> PASSAGE
Start of Block

The data challenge
Experiments at the European XFEL will produce an incredible amount of data—all of which needs to somehow be stored and made available for analysis. Chris Youngman’s group at European XFEL has taken up that challenge.
Before scientists can leverage their experiments at the European XFEL to generate new insights, they will have to dig through an enormous amount of data. Take one of the two-dimensional pixel detectors. Each detector will deliver 10 to 40 gigabytes of data—enough information to fill up to over seven DVDs—every second.
Operating all six instruments will, according to current estimates, produce 10 million gigabytes (10 petabytes) of data in the first years of operation, increasing to over 50 million gigabytes per year as a result of detector upgrades. In comparison, the four experiments at the Large Hadron Collider produce about 13 million gigabytes per year.
“To picture this: Storing 50 million gigabytes of data would require 10 million DVDs, which, if stacked on top of one another, would be 12 kilometres high,” Chris Youngman says. The British physicist is the leader of group “Data Acquisition and Controls” that is in charge of handling the vast amount of data.

End of Block

[Pixel coordinate data for grounding]
Start of Block

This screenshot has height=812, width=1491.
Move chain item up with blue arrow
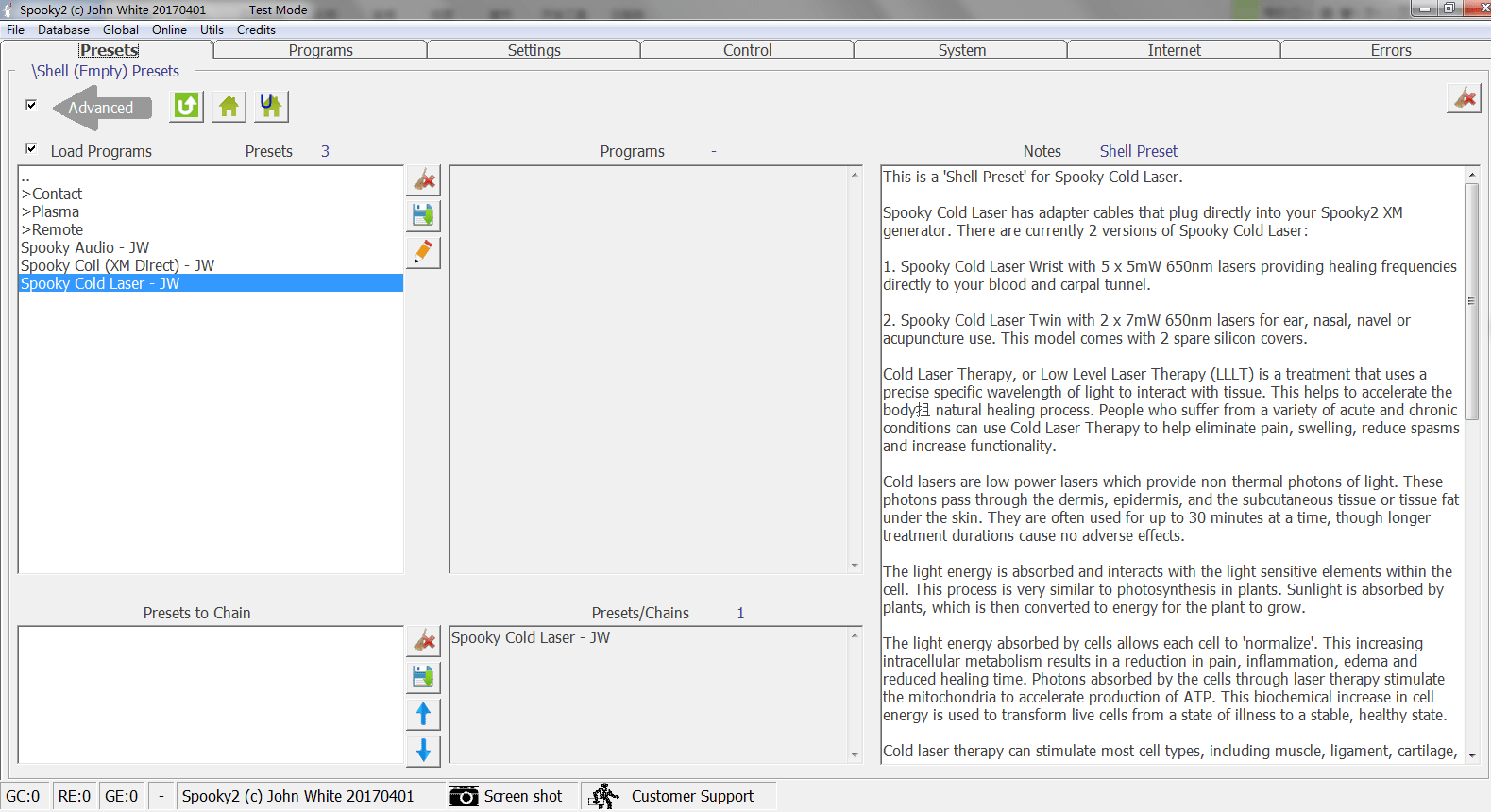[424, 714]
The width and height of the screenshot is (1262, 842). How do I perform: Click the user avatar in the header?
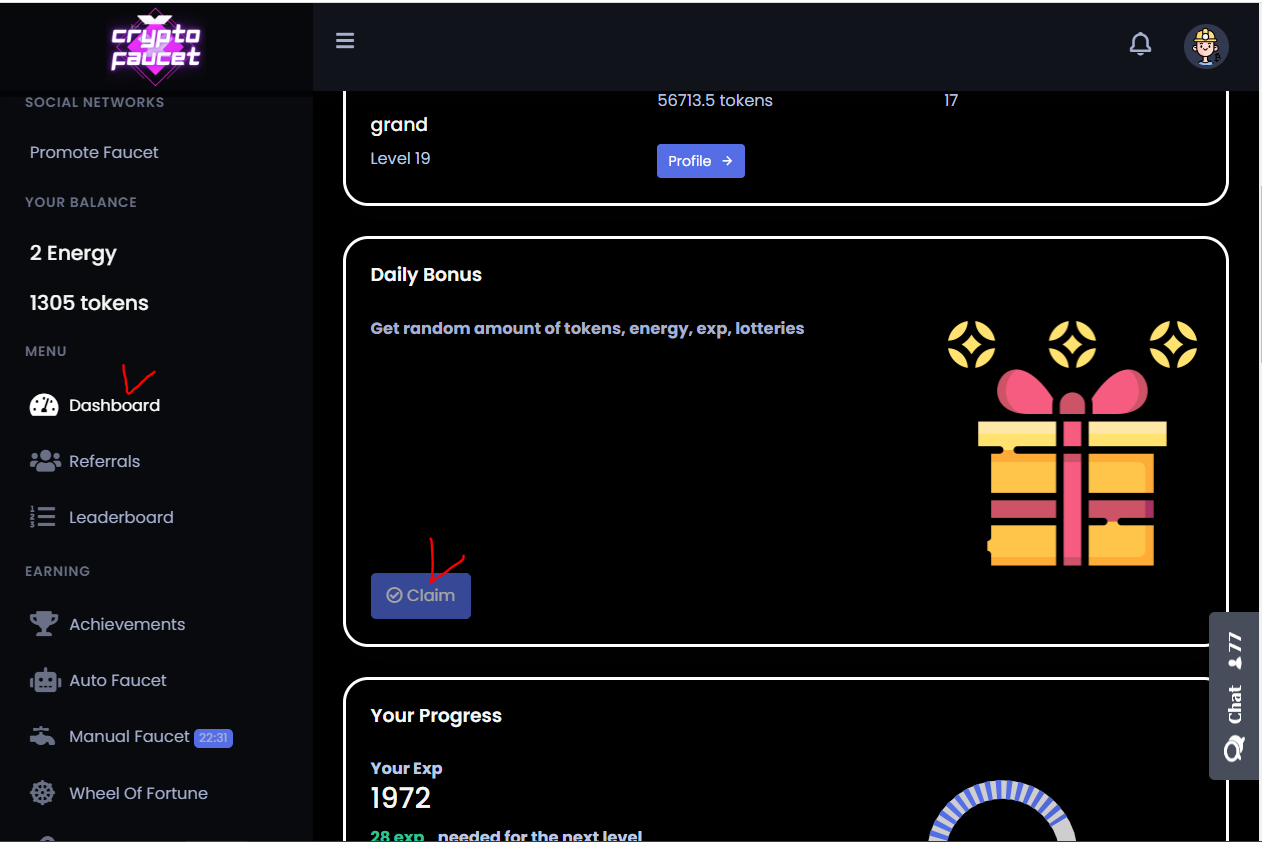pos(1206,46)
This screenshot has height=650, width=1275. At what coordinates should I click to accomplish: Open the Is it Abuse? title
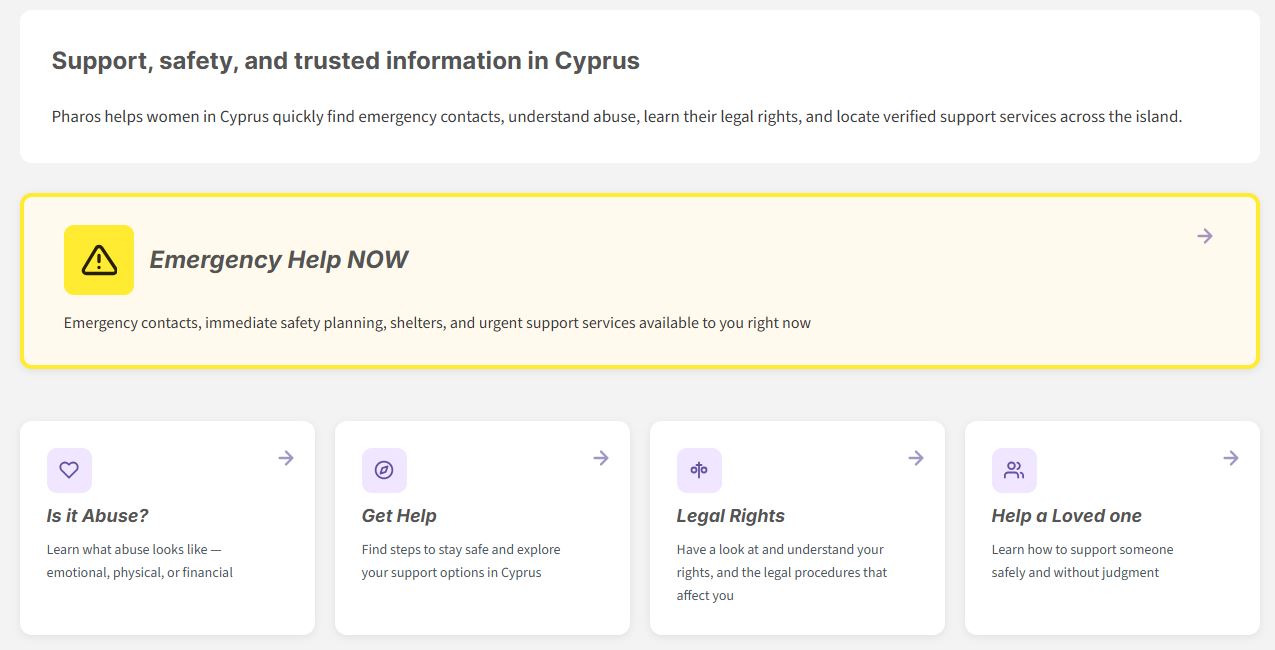(x=97, y=516)
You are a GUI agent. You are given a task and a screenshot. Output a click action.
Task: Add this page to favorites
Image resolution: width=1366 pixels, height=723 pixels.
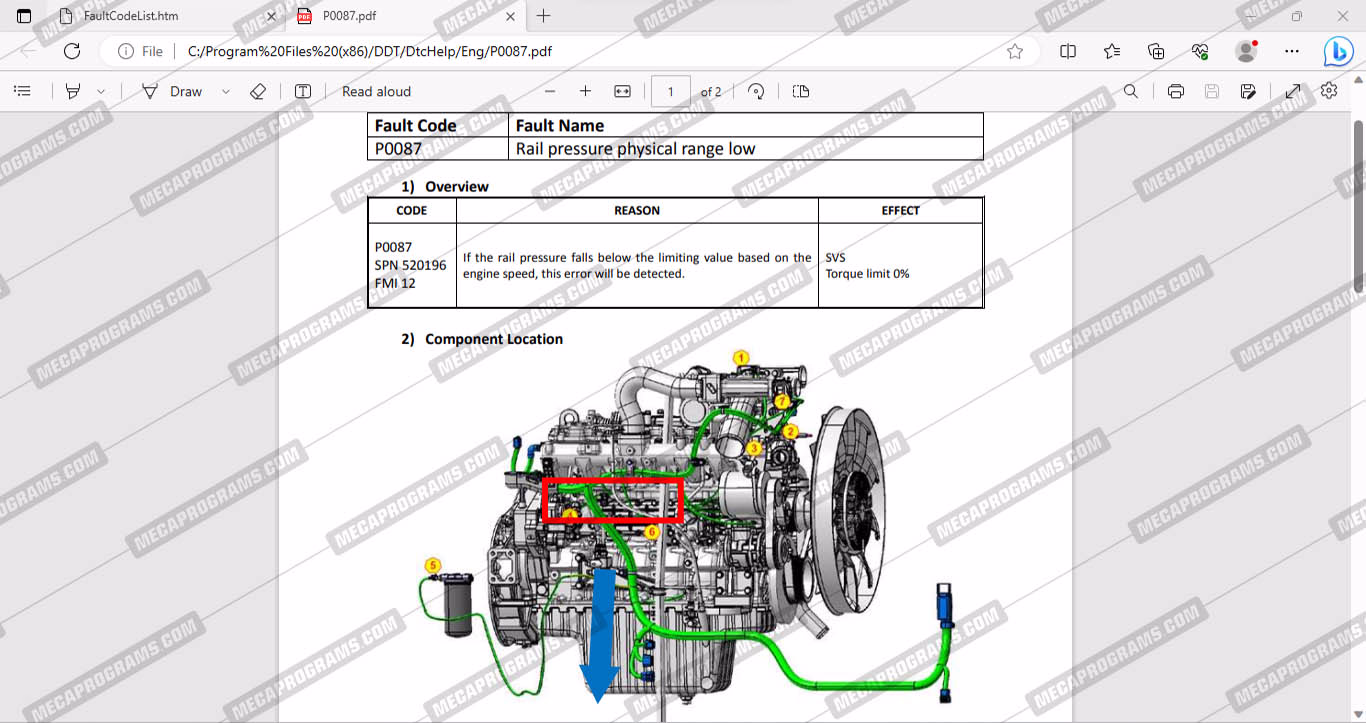pyautogui.click(x=1015, y=51)
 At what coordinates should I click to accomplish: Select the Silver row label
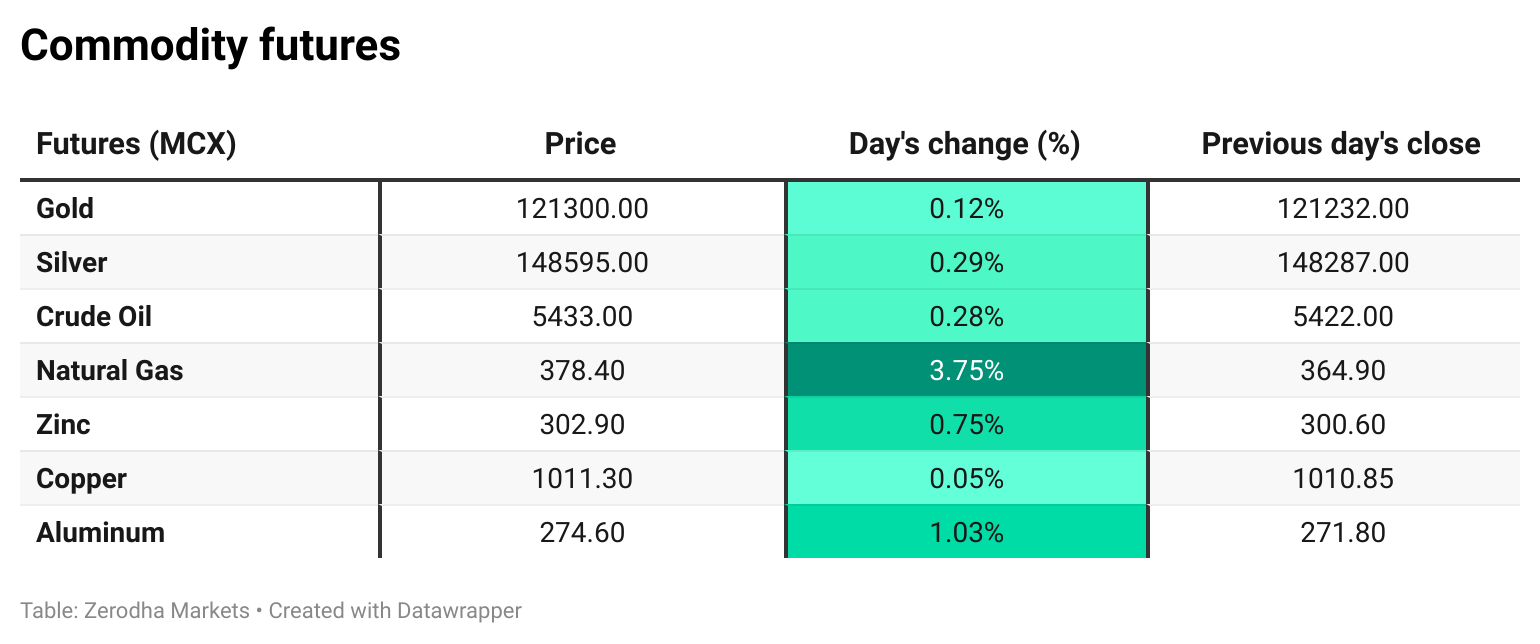click(71, 263)
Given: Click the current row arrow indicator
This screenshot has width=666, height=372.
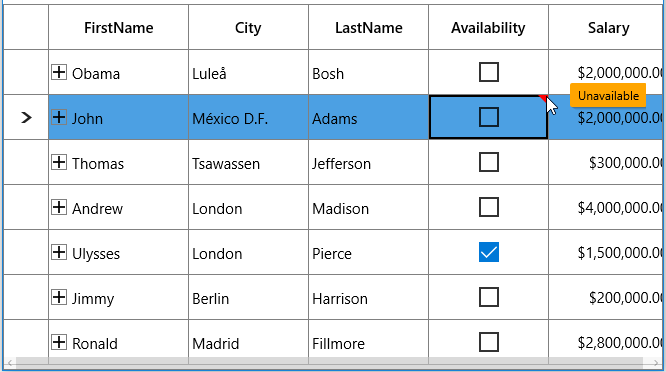Looking at the screenshot, I should (26, 118).
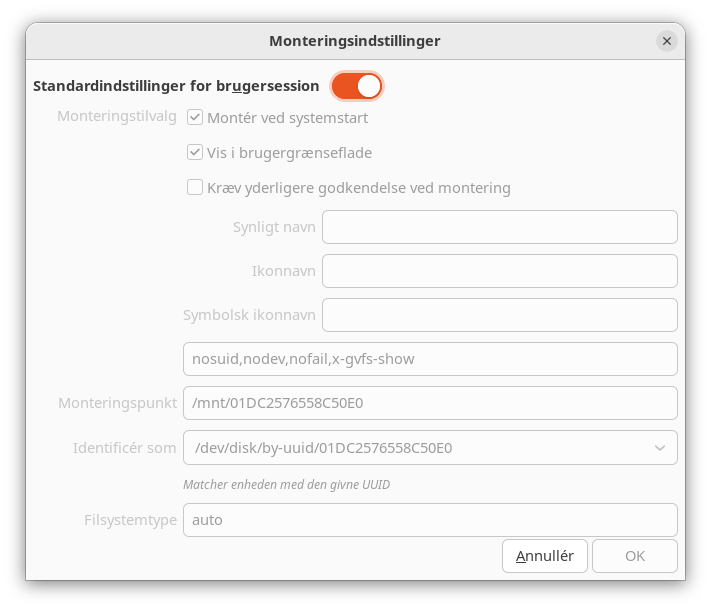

End of Block

> YOUR TASKS
A: Answer these questions using the passage on European XFEL data.
(i) How much data does each two-dimensional pixel detector deliver every second?
(ii) About how much data do the four experiments at the Large Hadron Collider produce per year?
(iii) What is the name of the group that Chris Youngman leads?
B: Pick up the passage on European XFEL data after its last sentence and continue writing it.

> ANSWERS FOR EACH ITEM
A:
(i) 10 to 40 gigabytes
(ii) About 13 million gigabytes
(iii) "Data Acquisition and Controls"

B:
Author: Dirk Rathje
Some features of the envisaged data handling system at the European XFEL:
- Initial size of the storage system will be 10 million gigabytes, increasing over time to 50 million gigabytes or more.
- Lossless data compression will be applied on the fly whenever possible. For single small biological molecules, the data can be compressed to five percent of its original size. Solids, liquids, and gases do not allow such extreme compression rates.
- Disks will be used to store raw data as well as results from scientific analysis for about one year. After that, all raw data are moved to a tape archive for long-term storage.
- Computing clusters close to the data archive will be used to analyse the data. Estimates indicate that 2 000 processor cores per petabyte of stored data will be needed to perform scientific analysis. For 10 million gigabytes, this corresponds to about 2 000 desktop or 200 large server machines.